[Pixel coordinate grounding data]

-=-=-=-=-

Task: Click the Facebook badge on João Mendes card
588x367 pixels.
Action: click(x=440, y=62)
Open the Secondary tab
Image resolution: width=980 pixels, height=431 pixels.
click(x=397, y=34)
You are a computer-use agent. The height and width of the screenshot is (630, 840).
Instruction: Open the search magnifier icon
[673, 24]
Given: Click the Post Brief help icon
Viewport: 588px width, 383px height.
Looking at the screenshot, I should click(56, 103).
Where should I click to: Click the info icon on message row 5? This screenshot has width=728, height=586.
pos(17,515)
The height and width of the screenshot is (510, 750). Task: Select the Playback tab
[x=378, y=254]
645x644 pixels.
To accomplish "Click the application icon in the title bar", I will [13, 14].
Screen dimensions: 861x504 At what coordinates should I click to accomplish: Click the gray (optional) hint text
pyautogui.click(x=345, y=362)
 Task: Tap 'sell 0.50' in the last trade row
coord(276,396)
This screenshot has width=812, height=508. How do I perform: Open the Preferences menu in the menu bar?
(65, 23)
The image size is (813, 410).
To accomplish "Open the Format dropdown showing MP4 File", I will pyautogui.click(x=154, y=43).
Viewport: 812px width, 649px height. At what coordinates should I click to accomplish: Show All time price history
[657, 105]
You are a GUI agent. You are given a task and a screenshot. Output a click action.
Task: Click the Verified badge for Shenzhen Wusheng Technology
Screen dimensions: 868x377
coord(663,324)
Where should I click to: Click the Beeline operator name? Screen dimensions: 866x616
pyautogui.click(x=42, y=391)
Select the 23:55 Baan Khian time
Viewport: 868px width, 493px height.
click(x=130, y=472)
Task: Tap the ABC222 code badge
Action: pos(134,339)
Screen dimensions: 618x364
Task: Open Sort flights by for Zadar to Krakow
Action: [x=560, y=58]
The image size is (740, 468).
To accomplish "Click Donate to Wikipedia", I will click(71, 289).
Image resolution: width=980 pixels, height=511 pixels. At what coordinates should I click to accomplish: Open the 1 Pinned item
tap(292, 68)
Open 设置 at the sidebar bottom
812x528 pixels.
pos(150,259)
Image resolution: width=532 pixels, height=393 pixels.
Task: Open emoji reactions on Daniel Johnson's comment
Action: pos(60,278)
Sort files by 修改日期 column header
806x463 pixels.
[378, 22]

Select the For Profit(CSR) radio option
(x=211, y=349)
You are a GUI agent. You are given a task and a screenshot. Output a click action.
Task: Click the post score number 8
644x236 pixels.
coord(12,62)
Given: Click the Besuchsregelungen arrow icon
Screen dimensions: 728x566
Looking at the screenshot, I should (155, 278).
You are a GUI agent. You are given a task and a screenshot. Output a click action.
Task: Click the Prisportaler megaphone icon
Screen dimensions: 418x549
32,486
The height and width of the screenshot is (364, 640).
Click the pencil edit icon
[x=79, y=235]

-=-=-=-=-

Problem to solve:
Beginning with the line that contains "644x236 pixels.", return every line through the end of the data above, exactly as written.

Output:
644x236 pixels.
coord(12,62)
Given: Click the Besuchsregelungen arrow icon
Screen dimensions: 728x566
Looking at the screenshot, I should (155, 278).
You are a GUI agent. You are given a task and a screenshot. Output a click action.
Task: Click the Prisportaler megaphone icon
Screen dimensions: 418x549
32,486
The height and width of the screenshot is (364, 640).
Click the pencil edit icon
[x=79, y=235]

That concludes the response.